The FTC’s complaint is divided into two parts with counts 1-3 alleging collusion and counts 4-7 alleging exclusionary actions by McWane. The collusion counts charge conspiracy to restrain price competition in the relevant Fittings market (Count One); conspiracy to exchange competitively sensitive sales information (Count Two); and invitation to collude (Count Three). The exclusionary counts charge that the MDA was an agreement in restraint of trade (Count Four); a conspiracy between McWane and Sigma to monopolize the Domestic Fittings market (Count Five); exclusionary acts constituting willful practices to acquire, enhance, or maintain monopoly power in the relevant Domestic Fittings market (Count Six); and specific intent to monopolize the Domestic Fittings market (Count Seven). The ALJ dismissed counts 1-3, finding that the FTC’s conspiracy allegations were “weak,” “unverified,” “unpersuasive,” “strained,” and “unsupported,” amounting to a “daisy chain of assumptions.” The ALJ went on to find that Star, who was a “a less efficient supplier” than McWane, “clearly” entered the Domestic Fittings market in 2009, and that its market share went “from zero to almost 10% in 2011.” He also found that “Sigma was in a precarious position overall in financial terms” and “regardless of whether Sigma had the financial capability to produce Domestic Fittings . . . it did not have the time required to do so” before the end of the ARRA period, but nonetheless found that counts 4-7 were proven by a preponderance of the evidence.

The McWane case is unusual for several reasons as I will describe in my future posts. The FTC alleges collusion to raise and stabilize prices and exclusionary conduct but the time period of any alleged wrongful conduct seems incredibly short. The FTC alleges that the victim of McWane’s supposed exclusionary tactics, Star, also conspired with McWane to raise prices – a contradiction that FTC Commissioner Rosch had trouble with.
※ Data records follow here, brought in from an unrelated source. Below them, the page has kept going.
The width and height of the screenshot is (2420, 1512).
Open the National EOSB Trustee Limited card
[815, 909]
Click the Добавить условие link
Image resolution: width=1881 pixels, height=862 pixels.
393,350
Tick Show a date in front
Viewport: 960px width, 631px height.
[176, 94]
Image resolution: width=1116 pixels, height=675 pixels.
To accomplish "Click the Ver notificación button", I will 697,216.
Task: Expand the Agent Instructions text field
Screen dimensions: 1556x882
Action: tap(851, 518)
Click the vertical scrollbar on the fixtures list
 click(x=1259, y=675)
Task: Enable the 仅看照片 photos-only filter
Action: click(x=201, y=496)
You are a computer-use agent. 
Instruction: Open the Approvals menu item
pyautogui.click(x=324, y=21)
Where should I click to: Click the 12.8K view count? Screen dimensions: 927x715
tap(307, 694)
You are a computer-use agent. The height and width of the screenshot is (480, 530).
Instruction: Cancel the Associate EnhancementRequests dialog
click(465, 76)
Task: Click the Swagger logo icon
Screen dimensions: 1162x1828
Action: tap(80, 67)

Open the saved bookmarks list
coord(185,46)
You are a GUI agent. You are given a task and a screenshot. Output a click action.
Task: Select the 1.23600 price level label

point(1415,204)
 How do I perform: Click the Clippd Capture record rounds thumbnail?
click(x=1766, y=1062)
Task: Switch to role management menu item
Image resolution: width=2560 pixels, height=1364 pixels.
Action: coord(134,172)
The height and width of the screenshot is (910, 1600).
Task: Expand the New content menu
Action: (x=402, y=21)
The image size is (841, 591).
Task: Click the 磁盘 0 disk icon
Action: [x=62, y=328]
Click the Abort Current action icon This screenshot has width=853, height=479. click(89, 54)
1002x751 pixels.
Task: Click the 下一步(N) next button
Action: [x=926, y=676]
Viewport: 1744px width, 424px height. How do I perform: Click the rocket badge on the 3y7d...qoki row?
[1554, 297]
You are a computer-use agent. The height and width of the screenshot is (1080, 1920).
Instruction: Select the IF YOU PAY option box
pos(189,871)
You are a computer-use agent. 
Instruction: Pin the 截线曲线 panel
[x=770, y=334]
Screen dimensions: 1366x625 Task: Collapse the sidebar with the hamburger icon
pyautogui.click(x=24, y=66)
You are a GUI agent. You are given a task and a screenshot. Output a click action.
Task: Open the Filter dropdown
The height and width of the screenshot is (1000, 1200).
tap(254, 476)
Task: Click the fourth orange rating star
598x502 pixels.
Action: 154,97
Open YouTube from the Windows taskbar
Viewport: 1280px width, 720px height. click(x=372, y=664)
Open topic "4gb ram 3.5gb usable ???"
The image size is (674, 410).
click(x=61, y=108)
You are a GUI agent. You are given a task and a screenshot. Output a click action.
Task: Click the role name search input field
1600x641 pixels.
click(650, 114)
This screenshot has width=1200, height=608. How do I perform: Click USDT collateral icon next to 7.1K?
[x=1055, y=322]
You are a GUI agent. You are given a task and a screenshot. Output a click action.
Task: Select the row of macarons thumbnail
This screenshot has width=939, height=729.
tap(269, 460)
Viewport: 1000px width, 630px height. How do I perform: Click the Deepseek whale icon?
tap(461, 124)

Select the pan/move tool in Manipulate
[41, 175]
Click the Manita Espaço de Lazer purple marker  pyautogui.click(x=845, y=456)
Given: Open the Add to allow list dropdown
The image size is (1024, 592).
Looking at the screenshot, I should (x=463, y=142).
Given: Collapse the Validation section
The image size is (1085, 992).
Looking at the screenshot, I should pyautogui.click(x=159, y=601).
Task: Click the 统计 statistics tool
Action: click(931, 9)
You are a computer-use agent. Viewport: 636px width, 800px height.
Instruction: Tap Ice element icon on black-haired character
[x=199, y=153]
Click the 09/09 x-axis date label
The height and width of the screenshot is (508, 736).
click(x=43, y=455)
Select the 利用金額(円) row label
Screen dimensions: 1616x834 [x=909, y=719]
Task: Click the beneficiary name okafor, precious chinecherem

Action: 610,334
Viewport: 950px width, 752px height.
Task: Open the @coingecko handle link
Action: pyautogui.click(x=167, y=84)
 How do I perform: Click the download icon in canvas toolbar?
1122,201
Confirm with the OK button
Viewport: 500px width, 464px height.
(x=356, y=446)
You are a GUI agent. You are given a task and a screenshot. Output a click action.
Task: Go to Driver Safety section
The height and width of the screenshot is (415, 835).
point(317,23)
The FTC relies heavily on a domestic market definition even though there is strong evidence that foreign competition had driven all domestic suppliers out of the market except for McWane and that any domestic only market, if it exists, does not appear to be large enough or stable enough to support an industry. Finally, The FTC relies on structural and plus factors to prove collusion rather than direct evidence of price agreements or communications or economic evidence and analyses showing any supra-competitive price effects.